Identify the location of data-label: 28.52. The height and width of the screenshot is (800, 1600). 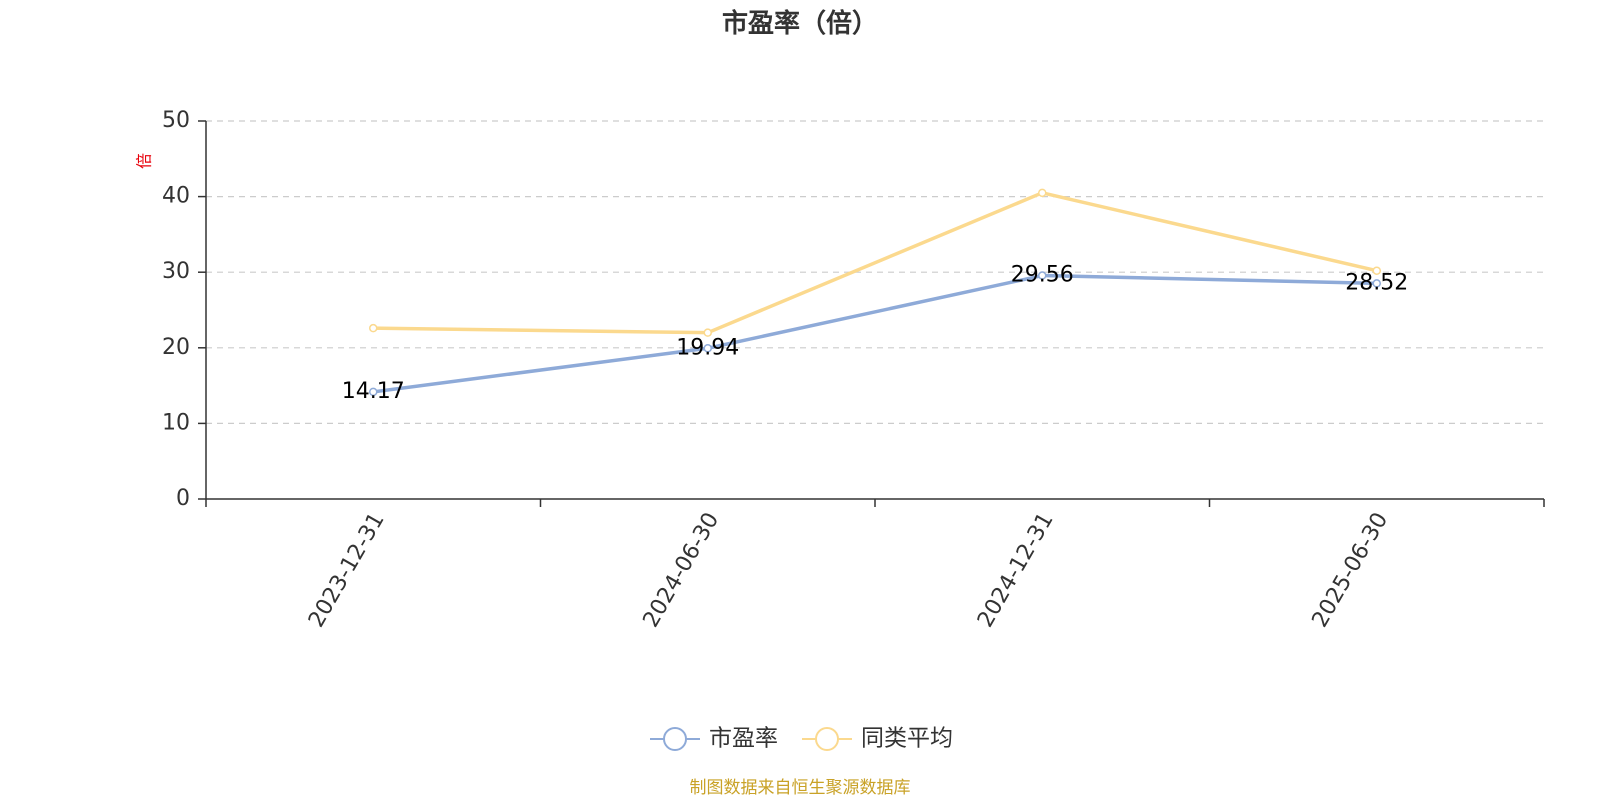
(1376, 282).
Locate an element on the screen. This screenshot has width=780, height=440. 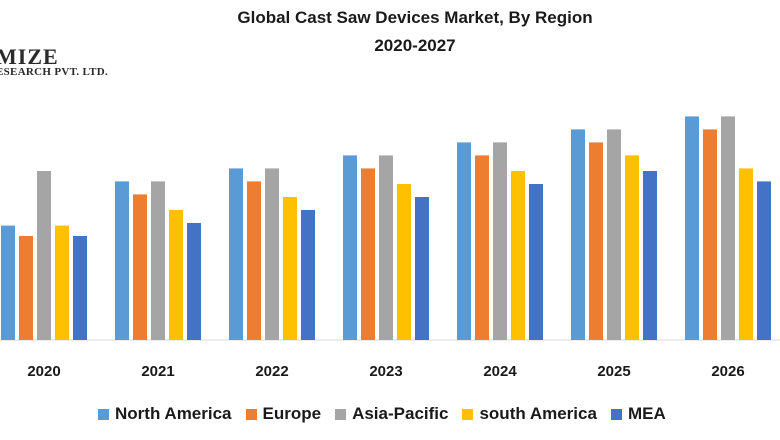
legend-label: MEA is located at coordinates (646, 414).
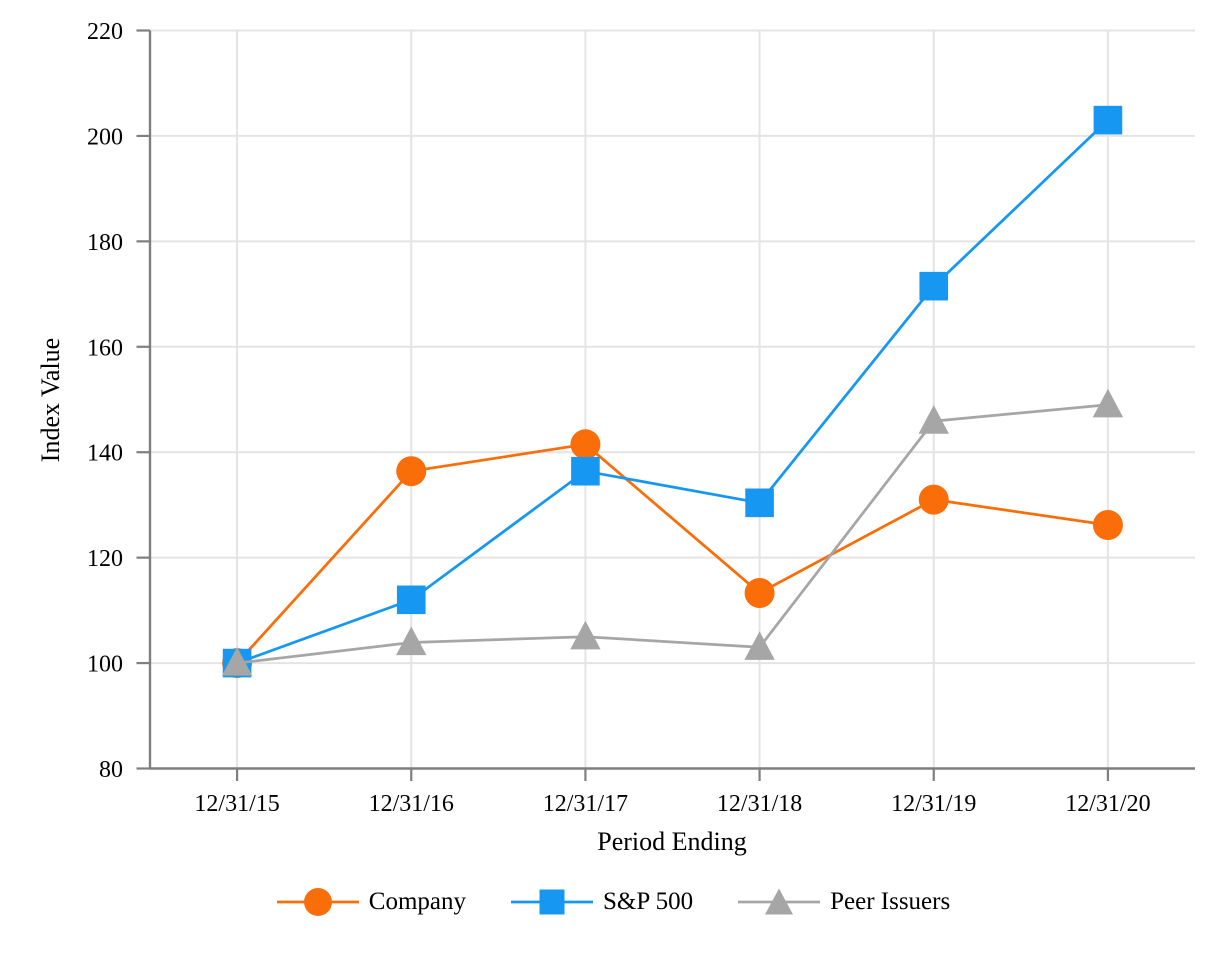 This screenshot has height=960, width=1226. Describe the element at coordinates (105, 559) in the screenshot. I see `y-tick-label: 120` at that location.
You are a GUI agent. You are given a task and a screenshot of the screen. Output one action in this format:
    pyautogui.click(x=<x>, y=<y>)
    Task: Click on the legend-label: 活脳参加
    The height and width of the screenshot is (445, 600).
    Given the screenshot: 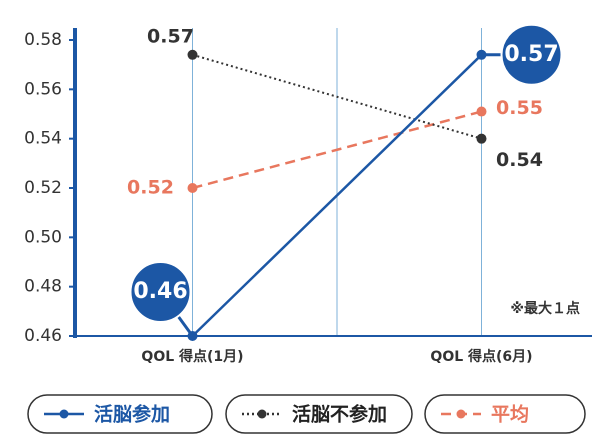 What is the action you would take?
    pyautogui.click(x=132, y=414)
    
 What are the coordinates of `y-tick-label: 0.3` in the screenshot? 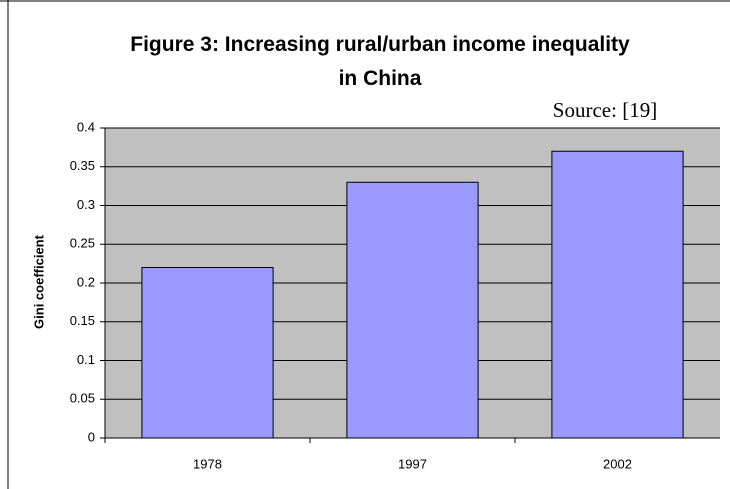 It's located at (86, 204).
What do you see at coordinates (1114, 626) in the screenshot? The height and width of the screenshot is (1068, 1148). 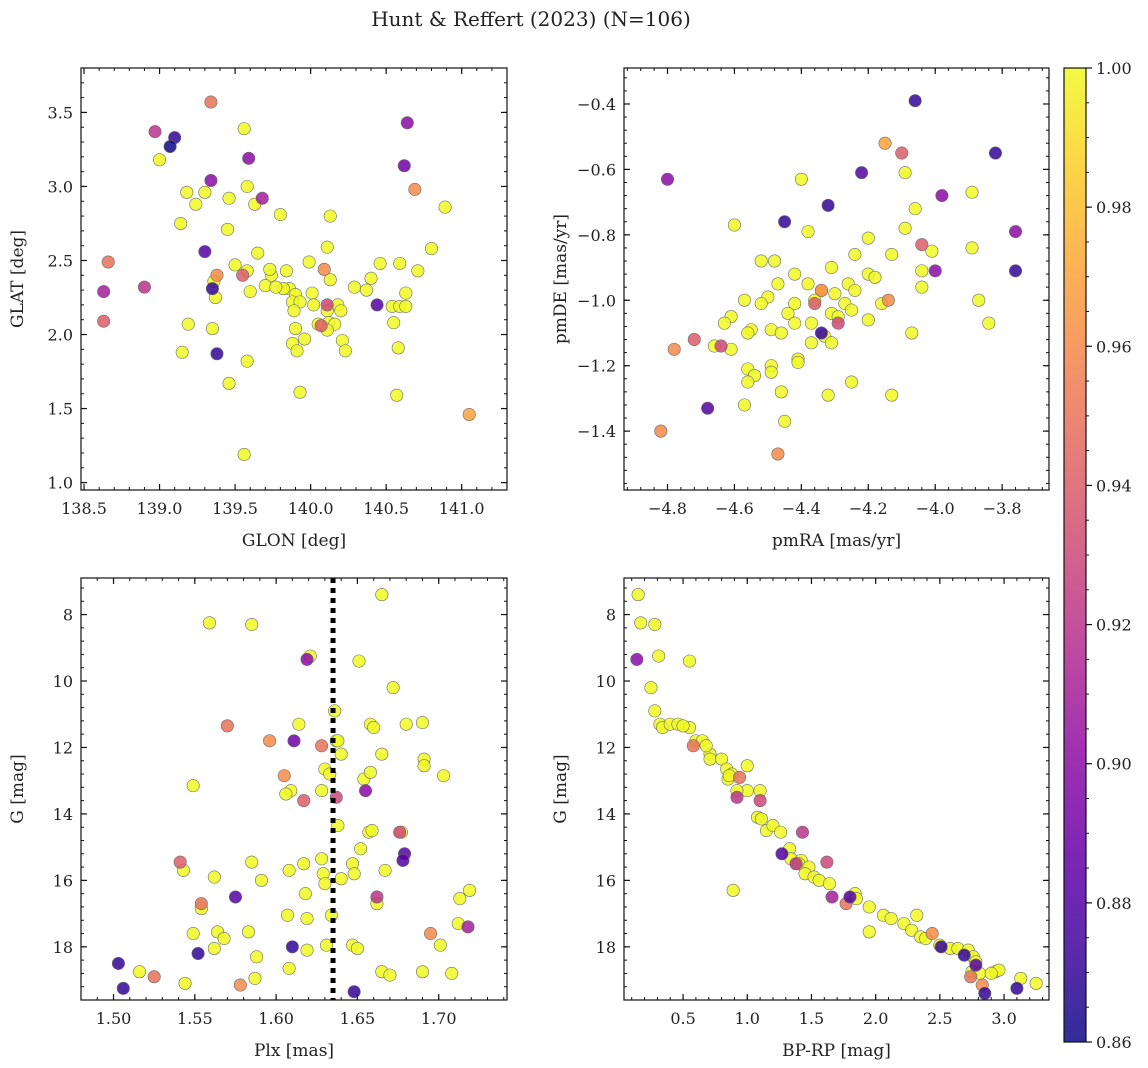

INSTRUCTION: Switch "on the screen" to "in the display" in the rows starting with the line that contains "Locate an element" and going on through the line that contains "This screenshot has height=960, width=1226.", leaving everything else unchanged. Give only those lines, and leave the pictures out of your answer.

EXERCISE SOLUTION:
Locate an element in the display. This screenshot has width=780, height=440. 
legend-label: MEA is located at coordinates (646, 414).
 This screenshot has height=960, width=1226. Describe the element at coordinates (105, 559) in the screenshot. I see `y-tick-label: 120` at that location.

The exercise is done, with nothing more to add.